How many of the lines below hold "computer"? Only the number, please.

--- START ---

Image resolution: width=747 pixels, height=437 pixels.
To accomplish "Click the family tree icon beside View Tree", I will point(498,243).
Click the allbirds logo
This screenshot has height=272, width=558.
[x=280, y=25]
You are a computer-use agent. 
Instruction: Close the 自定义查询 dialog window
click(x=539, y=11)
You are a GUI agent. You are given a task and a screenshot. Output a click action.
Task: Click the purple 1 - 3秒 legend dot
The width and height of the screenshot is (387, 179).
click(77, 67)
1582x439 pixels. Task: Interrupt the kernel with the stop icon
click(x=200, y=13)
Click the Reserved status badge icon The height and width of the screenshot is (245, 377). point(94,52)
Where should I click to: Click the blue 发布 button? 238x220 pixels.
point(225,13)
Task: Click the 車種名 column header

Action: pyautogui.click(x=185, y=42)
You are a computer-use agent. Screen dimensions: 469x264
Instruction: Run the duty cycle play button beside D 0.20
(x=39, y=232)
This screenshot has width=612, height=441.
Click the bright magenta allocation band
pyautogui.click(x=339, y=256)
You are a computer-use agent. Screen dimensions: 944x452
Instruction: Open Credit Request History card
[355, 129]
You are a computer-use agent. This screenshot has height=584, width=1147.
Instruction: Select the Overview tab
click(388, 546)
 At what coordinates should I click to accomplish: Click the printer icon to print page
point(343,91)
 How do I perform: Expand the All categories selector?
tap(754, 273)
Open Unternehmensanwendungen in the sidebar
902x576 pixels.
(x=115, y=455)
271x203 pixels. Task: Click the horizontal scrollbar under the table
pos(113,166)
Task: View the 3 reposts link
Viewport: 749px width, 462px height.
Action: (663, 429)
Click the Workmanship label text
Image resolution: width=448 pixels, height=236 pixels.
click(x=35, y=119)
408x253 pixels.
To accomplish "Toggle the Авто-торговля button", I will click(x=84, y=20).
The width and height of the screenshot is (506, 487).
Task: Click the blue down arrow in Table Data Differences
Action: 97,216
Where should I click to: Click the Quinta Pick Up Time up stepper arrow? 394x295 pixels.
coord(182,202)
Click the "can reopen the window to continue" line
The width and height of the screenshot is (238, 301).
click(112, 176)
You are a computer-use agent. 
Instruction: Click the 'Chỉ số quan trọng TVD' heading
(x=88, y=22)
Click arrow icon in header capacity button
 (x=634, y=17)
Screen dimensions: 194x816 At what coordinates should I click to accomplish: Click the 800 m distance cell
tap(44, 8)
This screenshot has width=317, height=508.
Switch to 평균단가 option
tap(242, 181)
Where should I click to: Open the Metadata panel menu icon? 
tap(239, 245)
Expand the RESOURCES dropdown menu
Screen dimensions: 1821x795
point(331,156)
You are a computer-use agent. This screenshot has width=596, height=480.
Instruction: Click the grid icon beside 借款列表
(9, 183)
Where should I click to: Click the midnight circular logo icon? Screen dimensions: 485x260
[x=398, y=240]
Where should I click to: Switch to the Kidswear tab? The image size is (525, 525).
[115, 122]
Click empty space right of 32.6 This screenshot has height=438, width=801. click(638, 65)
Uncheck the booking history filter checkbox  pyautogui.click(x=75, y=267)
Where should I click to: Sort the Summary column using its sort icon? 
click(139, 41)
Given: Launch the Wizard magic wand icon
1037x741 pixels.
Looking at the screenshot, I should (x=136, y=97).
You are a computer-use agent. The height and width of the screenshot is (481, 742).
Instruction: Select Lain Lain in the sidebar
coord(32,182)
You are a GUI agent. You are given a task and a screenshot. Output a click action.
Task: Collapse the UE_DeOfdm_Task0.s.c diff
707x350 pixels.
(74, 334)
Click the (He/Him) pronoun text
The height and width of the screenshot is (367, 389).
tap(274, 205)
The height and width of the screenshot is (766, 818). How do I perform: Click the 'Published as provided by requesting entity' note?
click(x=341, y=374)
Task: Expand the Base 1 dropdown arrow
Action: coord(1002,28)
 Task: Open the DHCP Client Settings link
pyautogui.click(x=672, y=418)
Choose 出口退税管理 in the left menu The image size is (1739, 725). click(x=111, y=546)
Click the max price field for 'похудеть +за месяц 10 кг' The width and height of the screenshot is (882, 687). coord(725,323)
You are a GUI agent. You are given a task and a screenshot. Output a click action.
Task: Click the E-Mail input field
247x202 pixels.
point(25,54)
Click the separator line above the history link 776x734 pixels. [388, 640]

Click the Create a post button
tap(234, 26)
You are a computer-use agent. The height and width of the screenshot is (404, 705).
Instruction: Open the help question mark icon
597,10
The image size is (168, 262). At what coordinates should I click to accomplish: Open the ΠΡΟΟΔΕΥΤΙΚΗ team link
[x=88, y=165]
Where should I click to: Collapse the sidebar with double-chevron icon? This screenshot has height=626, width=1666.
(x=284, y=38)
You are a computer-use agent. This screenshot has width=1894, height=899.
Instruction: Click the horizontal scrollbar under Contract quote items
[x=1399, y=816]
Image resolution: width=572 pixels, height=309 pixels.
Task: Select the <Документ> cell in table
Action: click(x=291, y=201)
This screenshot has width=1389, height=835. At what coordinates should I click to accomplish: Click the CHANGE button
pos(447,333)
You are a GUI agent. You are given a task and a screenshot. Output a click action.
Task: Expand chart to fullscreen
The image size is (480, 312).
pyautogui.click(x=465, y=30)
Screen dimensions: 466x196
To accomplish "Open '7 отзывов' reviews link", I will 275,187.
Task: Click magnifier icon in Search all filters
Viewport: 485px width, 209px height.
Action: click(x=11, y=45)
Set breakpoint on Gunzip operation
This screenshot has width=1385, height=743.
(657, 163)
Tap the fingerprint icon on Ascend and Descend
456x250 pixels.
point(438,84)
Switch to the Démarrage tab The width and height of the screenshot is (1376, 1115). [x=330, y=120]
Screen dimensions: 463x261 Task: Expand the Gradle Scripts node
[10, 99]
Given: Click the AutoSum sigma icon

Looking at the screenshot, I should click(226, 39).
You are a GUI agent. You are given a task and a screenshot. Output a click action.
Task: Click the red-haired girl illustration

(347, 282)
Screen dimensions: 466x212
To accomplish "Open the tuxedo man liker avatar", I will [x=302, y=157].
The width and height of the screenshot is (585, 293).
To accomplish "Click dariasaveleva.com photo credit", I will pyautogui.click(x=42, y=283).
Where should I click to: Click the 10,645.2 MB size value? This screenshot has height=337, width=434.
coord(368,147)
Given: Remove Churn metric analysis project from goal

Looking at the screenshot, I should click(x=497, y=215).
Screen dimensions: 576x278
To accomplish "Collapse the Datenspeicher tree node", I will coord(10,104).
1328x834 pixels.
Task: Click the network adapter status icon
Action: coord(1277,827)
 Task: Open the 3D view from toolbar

--- END ---

Solved exercise:
9